(Collected data)
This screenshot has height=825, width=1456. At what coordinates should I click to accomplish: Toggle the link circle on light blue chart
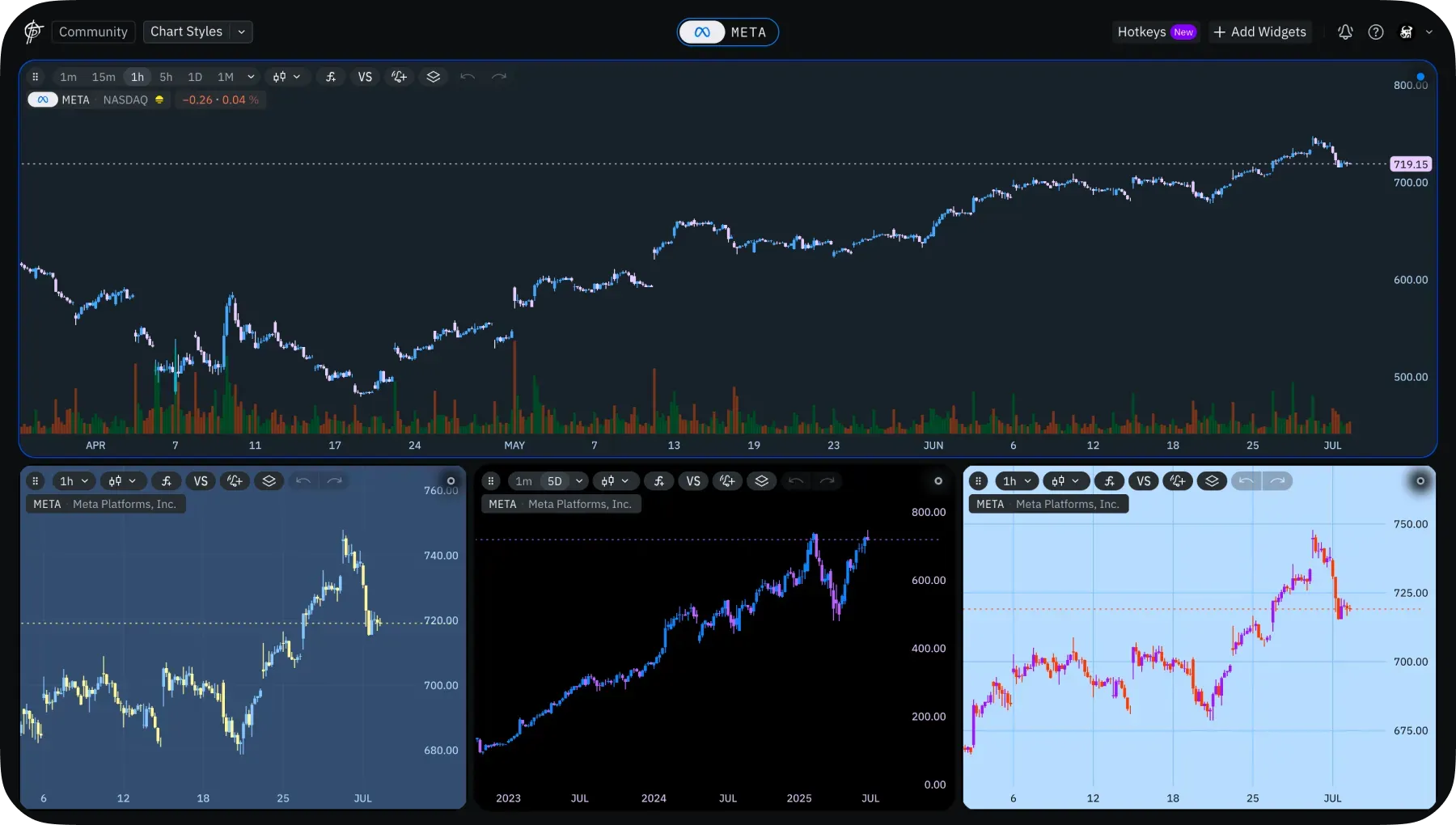click(x=1420, y=481)
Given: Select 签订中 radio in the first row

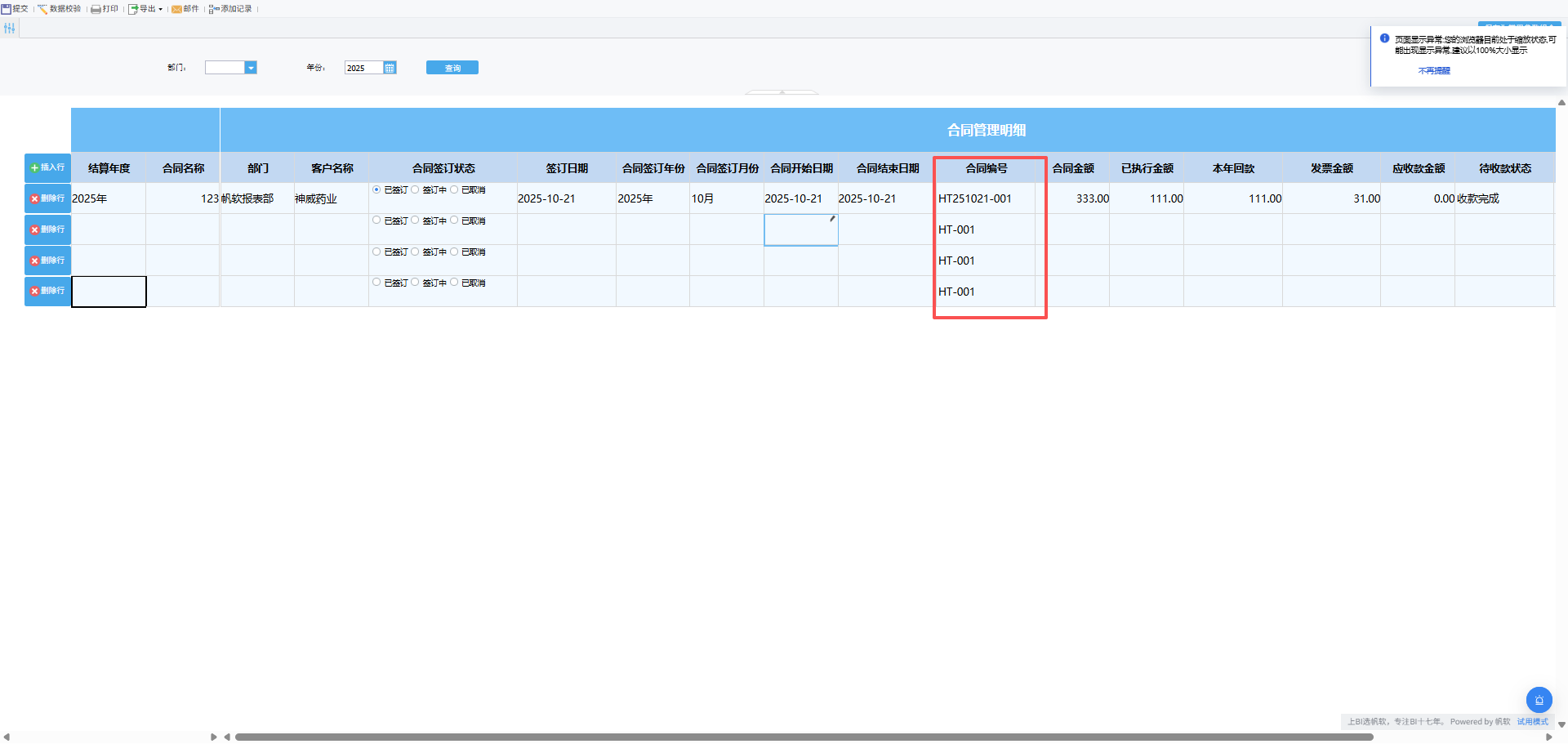Looking at the screenshot, I should point(416,190).
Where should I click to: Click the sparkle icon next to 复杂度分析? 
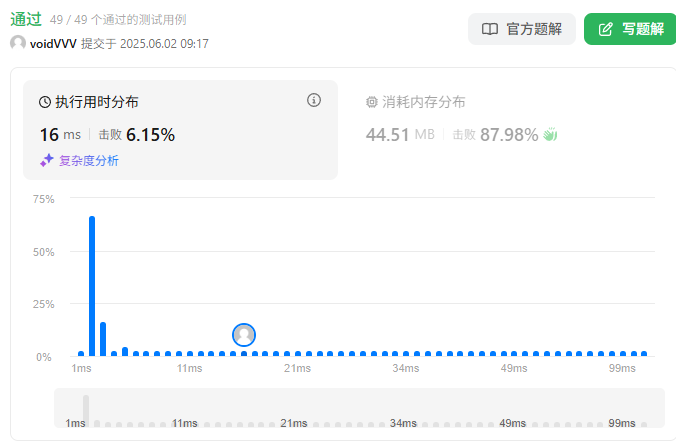click(46, 160)
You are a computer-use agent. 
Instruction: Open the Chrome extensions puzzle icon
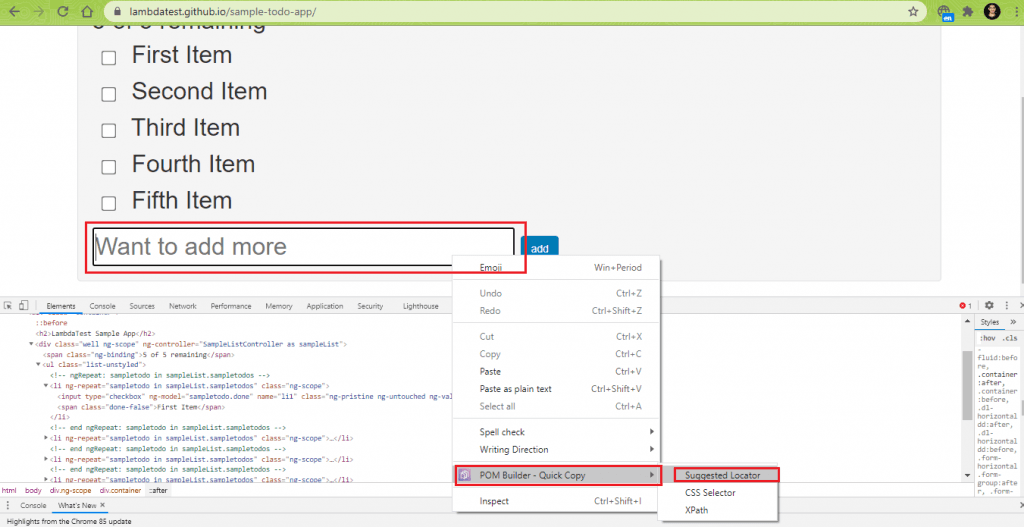click(967, 12)

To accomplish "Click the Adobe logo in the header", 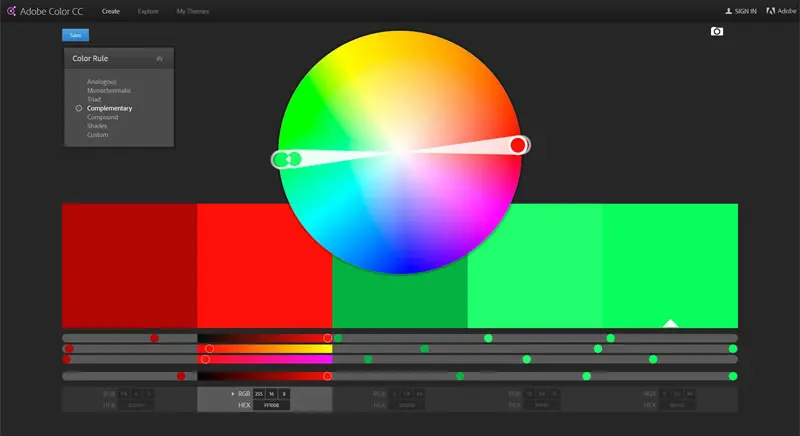I will pyautogui.click(x=770, y=11).
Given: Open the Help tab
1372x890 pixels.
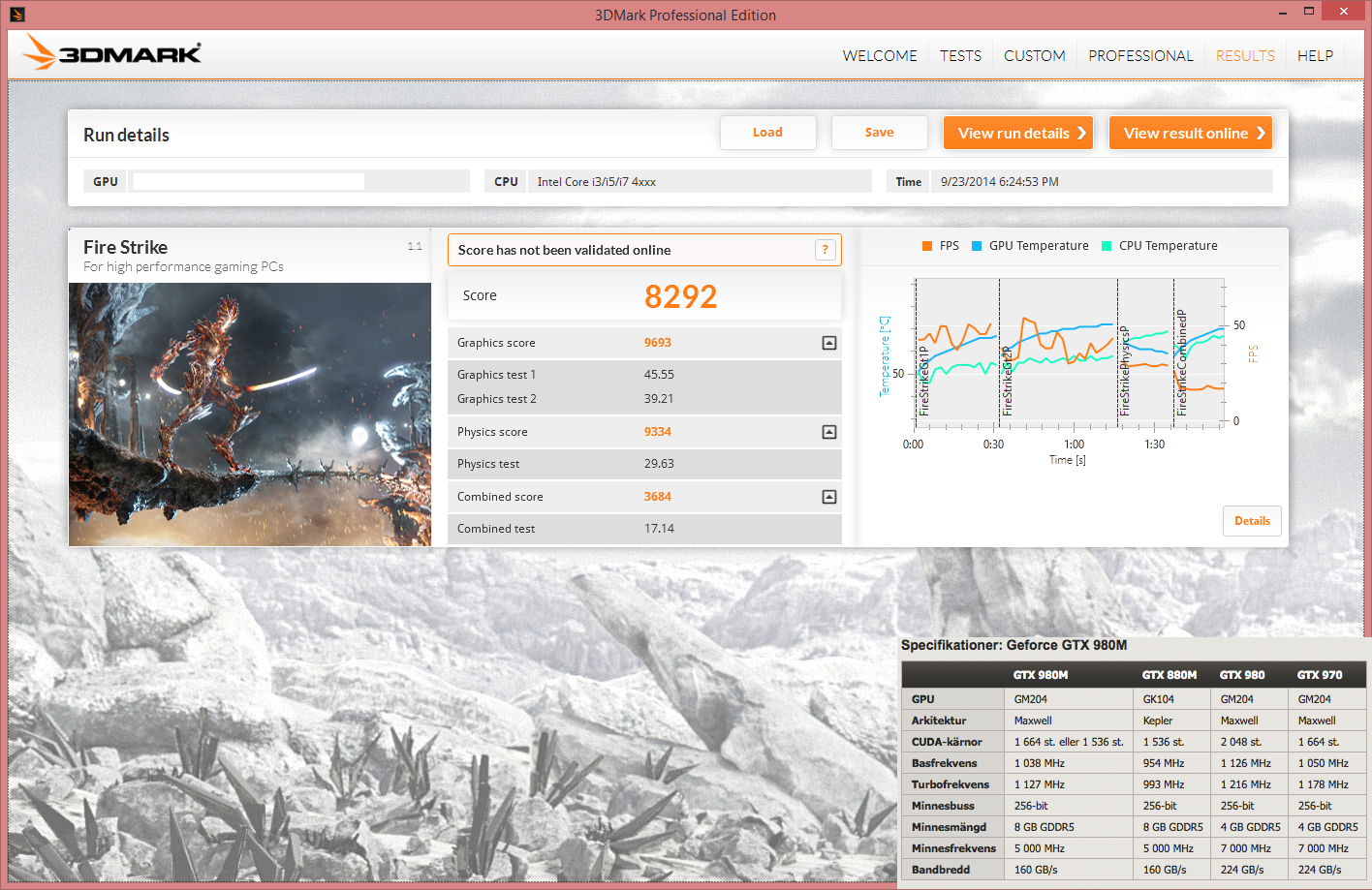Looking at the screenshot, I should tap(1315, 56).
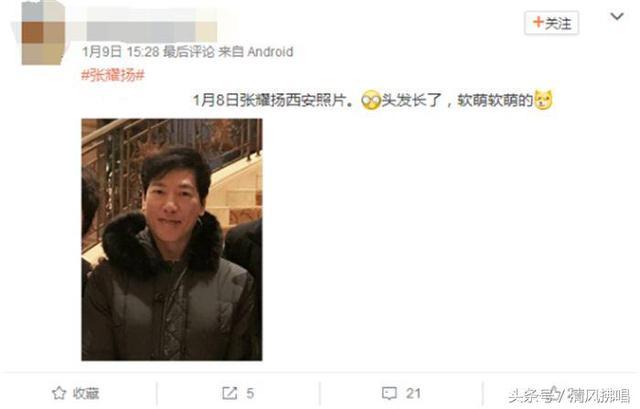Screen dimensions: 640x409
Task: Enlarge the photo of man in fur-hooded jacket
Action: [172, 240]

_Work to complete_.
The exact lines from the beginning of the data through the one that contains "You are a computer-use agent." must be given again, both ends included, and pictures must be left out.

_Output of the exercise_.
This screenshot has height=825, width=1456. At what coordinates should I click to accomplish: Toggle the link circle on light blue chart
click(x=1420, y=481)
Given: Select 签订中 radio in the first row

Looking at the screenshot, I should point(416,190).
Where should I click to: Click the sparkle icon next to 复杂度分析? 
click(46, 160)
You are a computer-use agent. 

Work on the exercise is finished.